Community-based rehabilitation research
Our team spans multiple roles and stretches across continents. It includes 20+ IHP graduate students in multiple disciplines, IHP faculty members, and 30+ contributors in Jordan, including a project manager, rehabilitation volunteers, and community-workers.
Our Stakeholders include:
- United Nations for Relief and Works Agency for Palestine Refugees in the Near East (UNRWA)
- The Jordanian Higher Council of the Rights of People with Disability: Both UNRWA and the Higher Council help us coordinate who needs training and where in Jordan
- World Health Organization (WHO)- Community Based Rehabilitation: Our model and materials are based on content from WHO
- The Refugee Dream Center- Rhode Island: The Dream Center is our research partner and assists us in Arabic language material translation
- The MGH Health Disparities Unit: We develop interventions for refugees with assistance from this MGH unit
More than one billion people worldwide live with a disability, yet rehabilitation professionals are scarce in low- and middle-income countries. Attempts to expand access to rehabilitation services have encountered barriers on multiple levels: limited resources on the systemic level, hierarchies on the professional level, and cultural stigma on the community level. We sought to determine if an academic-community partnership could overcome multiple levels of barriers to expand services for people with disabilities.

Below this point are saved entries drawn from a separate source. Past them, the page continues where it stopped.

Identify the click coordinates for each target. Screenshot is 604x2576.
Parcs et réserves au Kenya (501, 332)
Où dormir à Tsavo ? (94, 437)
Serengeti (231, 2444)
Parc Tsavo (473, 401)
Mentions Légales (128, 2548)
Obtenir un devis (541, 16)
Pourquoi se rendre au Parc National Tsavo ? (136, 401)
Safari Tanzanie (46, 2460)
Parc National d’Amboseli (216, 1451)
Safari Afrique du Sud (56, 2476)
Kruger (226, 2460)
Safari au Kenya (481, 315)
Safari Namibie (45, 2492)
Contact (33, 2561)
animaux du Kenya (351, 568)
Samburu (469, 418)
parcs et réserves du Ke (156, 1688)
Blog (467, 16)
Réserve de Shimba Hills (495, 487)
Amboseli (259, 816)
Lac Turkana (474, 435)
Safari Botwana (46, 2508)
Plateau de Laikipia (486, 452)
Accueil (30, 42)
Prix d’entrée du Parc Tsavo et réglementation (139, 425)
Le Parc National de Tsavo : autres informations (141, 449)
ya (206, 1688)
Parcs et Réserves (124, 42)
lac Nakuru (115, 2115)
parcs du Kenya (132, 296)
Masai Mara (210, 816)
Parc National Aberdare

Alheresh, R. and Cahn, P.S., 2020. Expanding Global Rehabilitation Services through International Academic-Community Partnerships. Annals of Global Health, 86(1), p.71. http://doi.org/10.5334/aogh.2876
The lack of training and education of Community-Based Rehabilitation (CBR) workers poses one of the most significant barriers to receiving effective occupational, physical and speech therapy for individuals with disabilities in Low-to-Middle Income Countries (LMIC), especially in countries with significant refugee populations. The aim of this study was to successfully implement a telehealth support system for CBR workers, evaluate the feasibility and acceptability of this intervention’s implementation among CBR workers in the CBR setting, and further identify strategies to address the deficit of skilled rehabilitation workers in LMIC through technological intervention.

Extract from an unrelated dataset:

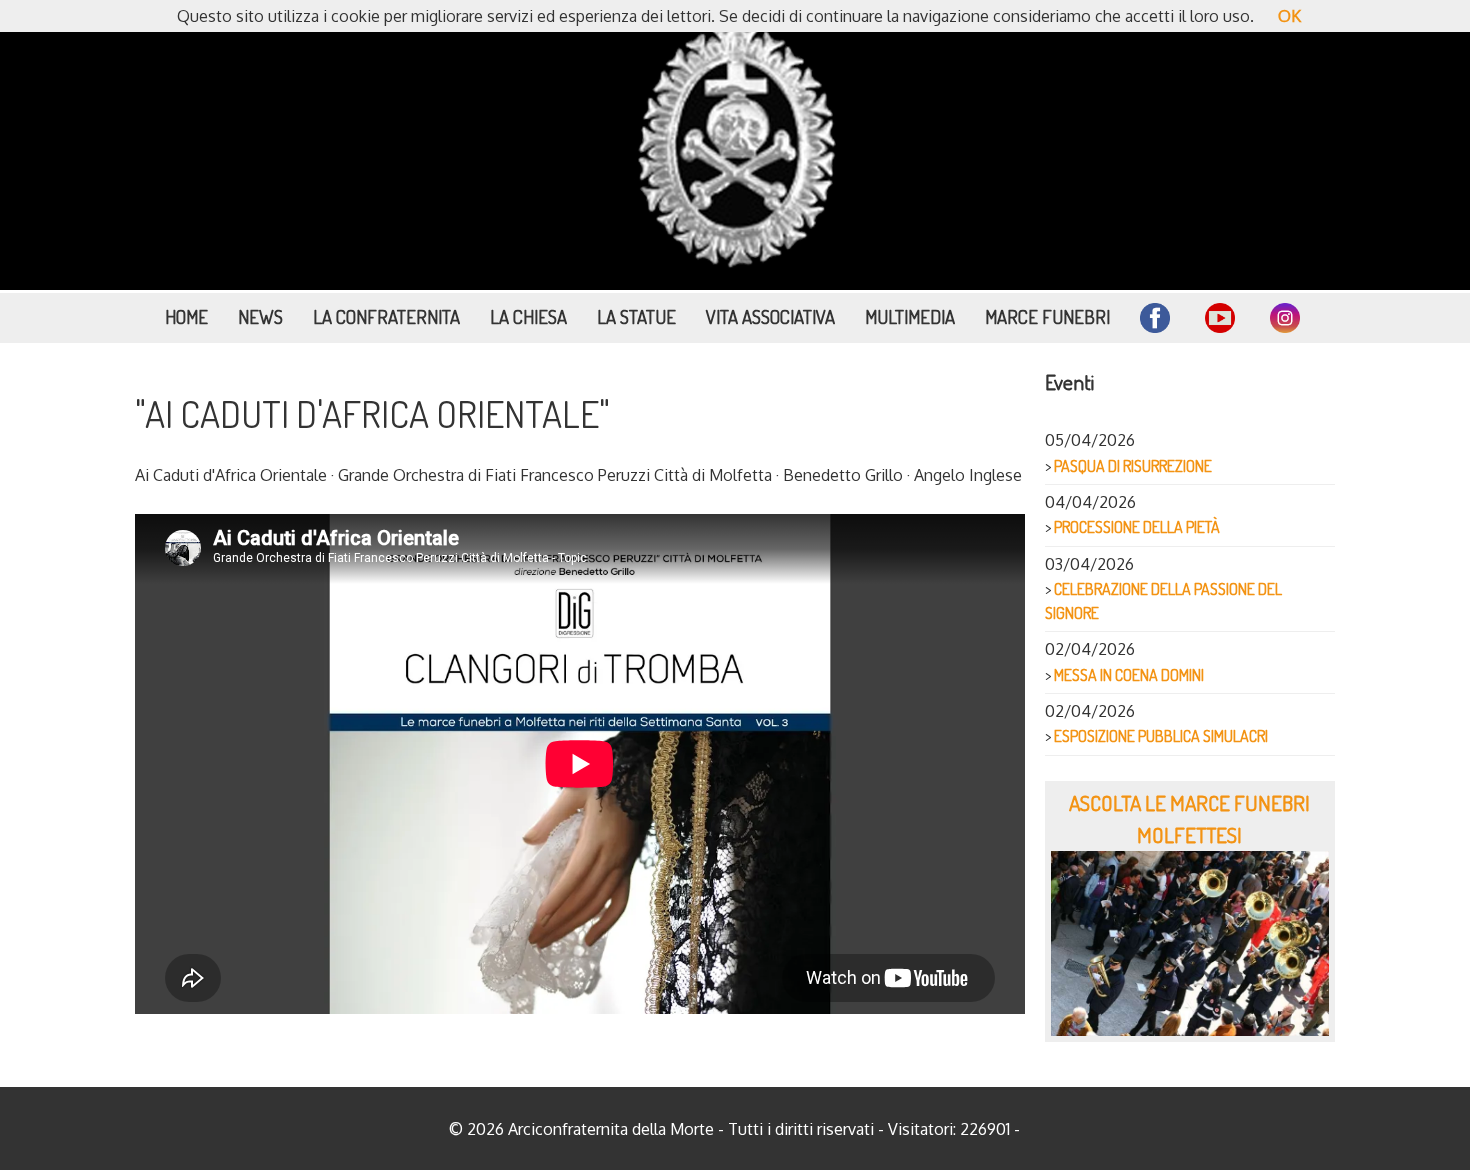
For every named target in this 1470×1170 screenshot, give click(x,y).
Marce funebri (1047, 316)
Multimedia (910, 316)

Bria Mitchell-Gillespie, B., Hashim, H., Griffin, M., and AlHeresh, R., 2020. Sustainable support solutions for community-based rehabilitation workers in refugee camps: piloting telehealth acceptability and implementation. Globalization and Health, 16:82 https://doi.org/10.3390/disabilities1040031
Individuals with disabilities face marginalization in society and are more likely to experience depression compared to the general population. Despite this, the health system in Jordan is not adequately equipped to screen for or manage depression as a comorbid condition. This study fills in gaps concerning the prevalence of depression and its correlates among Jordanian adults with a physical disability. Professionals in Jordan, including rehab specialists, have a role in both screening for and preventing depression, and this study acts as a point of reference for these professionals.

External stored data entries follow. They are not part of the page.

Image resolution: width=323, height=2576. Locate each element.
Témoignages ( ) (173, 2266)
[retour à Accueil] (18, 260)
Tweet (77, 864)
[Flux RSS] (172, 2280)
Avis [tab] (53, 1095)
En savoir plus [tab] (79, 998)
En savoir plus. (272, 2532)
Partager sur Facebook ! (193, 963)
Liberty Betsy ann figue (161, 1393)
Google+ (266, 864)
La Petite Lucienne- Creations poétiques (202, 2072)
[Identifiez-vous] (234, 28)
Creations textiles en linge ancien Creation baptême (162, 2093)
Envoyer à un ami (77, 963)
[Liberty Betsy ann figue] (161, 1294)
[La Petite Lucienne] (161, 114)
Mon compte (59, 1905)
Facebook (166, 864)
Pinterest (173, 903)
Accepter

Griffin M, Mitchell-Gillespie B, Hashim H, AlHeresh R. Predicting Depression among Jordanian Adults with Disabilities According to the International Classification of Functioning, Disability and Health: A Pilot Study. Disabilities. 2021; 1(4):450-458. https://doi.org/10.3390/disabilities1040031
A social determinant of health, migration, if forced, impacts health negatively in refugees and asylum seekers for several disease outcomes. This is the first systematic review and meta-analysis assessing cardiovascular disease incidence and risk factors among refugees and asylum seekers.
Al-Rousan, T., AlHeresh, R., Saadi, A., El-Sabrout, H., Young, M., Benmarhnia, T., Han, B. H., & Alshawabkeh, L. (2022). Epidemiology of cardiovascular disease and its risk factors among refugees and asylum seekers: Systematic review and meta-analysis. International Journal of Cardiology Cardiovascular Risk and Prevention, 12, 200126. https://doi.org/10.1016/j.ijcrp.2022.200126
Refugees face significantly worse mental health outcomes compared to the general population within their host country. While there is a strong need for refugee-specific mental health programs, very few exist within the United States. Utilizing Community-based Participatory Research methods, a community-based mental health intervention for refugees is under development. This study shared the in-development intervention with refugees, holding a series of three focus groups to gain feedback on the intervention content and determine acceptability.
Hillegass, S. (OTD '22), & AlHeresh, R. (2022). Community-based mental health for refugees: A qualitative study to inform intervention development. 2022 North American Refugee Health Conference, Cleveland, Ohio.